2/3 . Mortimer and the other one—the two guinea pigs
I feed them daily—but honestly I have forgotten one of their names. This may speak to a distance growing between us.
Mortimer Snerd was one, but we lost one during COVID-19; I don’t think they would have vaccinated him anyway. So many sad trips to the forest with a shovel after hamster #3 or guinea pig #2 paws up. I walk down the stairs in the basement and hear you screaming for lettuce and carrots, like music little rodents.
I hope there is a pet heaven or at least something for dogs.
In Switzerland, guinea pigs are social creatures and cannot be kept alone. But when there is a big age gap, this puts you in an endless guinea pig cycle. As to grievances, I am sorry. I didn’t know you didn’t eat meat, but you go through more hay, apples and cabbage than most real pigs.

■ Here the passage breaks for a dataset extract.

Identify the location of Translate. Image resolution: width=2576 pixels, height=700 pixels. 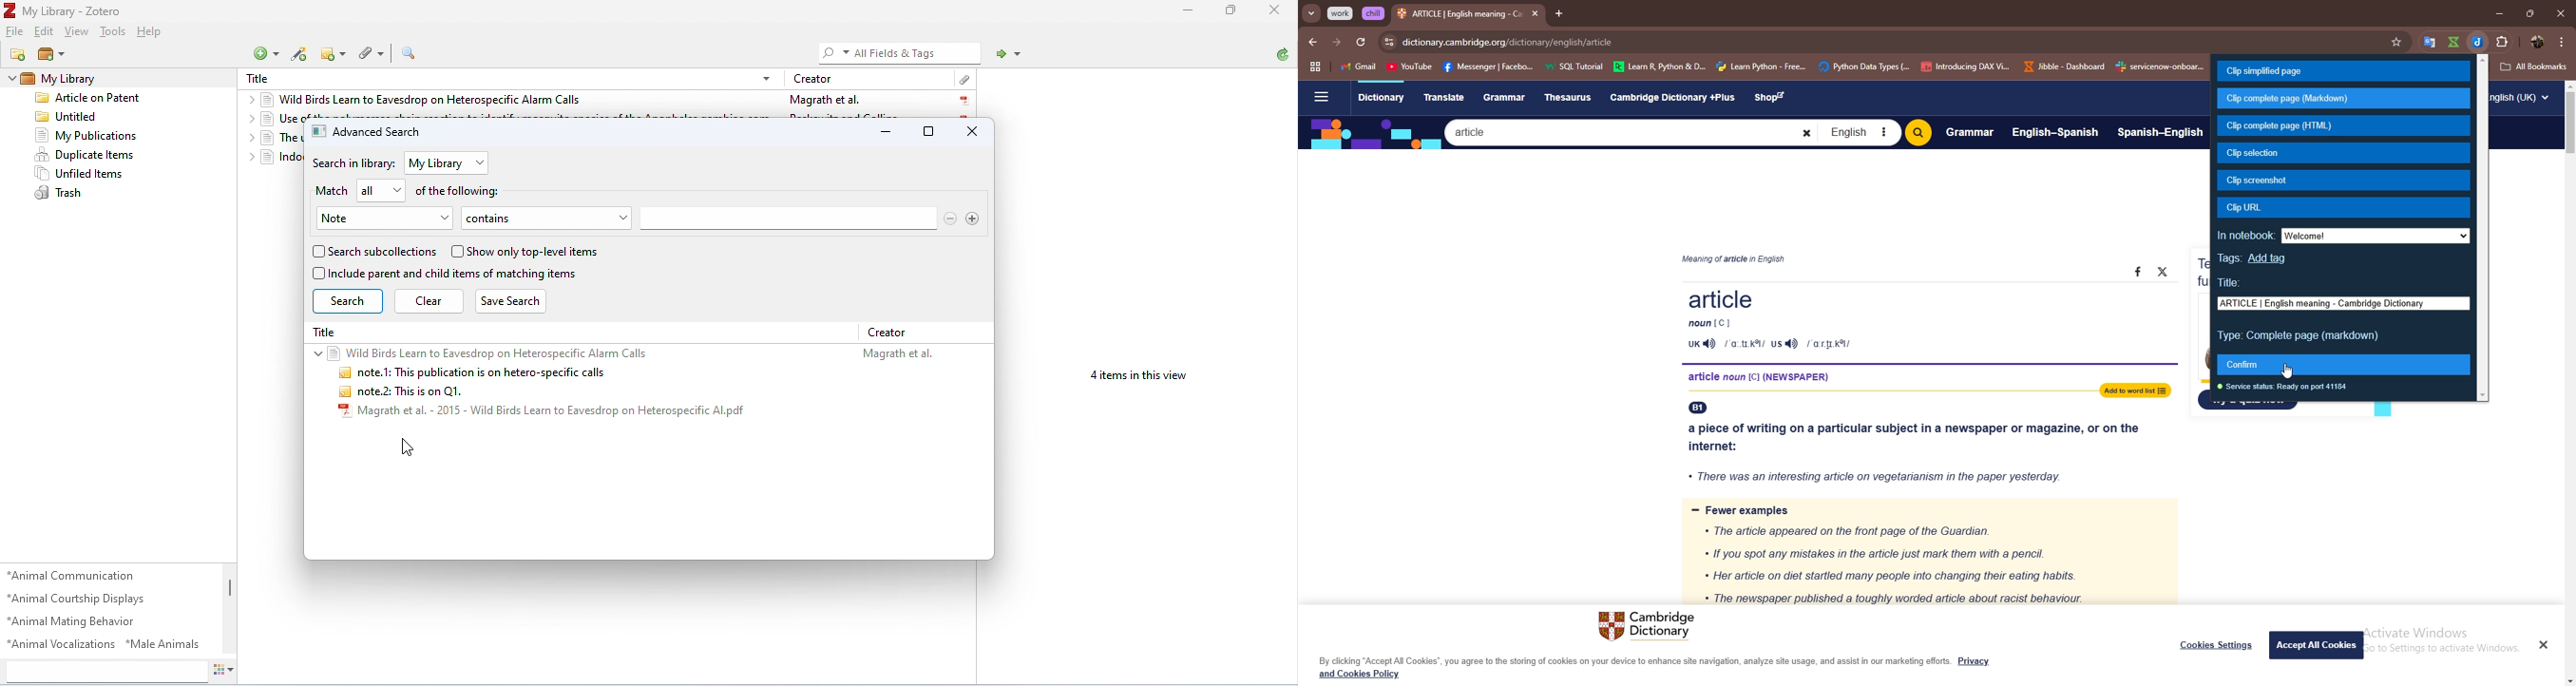
(1444, 96).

Your squeaking is very manipulative. I thought I'd stuff my bar fridge with cabbage just to shut you up, but that didn’t last long, and after the last beer and cider run, I couldn’t find much room. I swear you hear me coming, and you just put this guinea pig squeak show on; it’s an act, it’s a con.
For creatures of your size, you crap a lot; at times, I have used a real shovel to clean out your run—far too much fibre.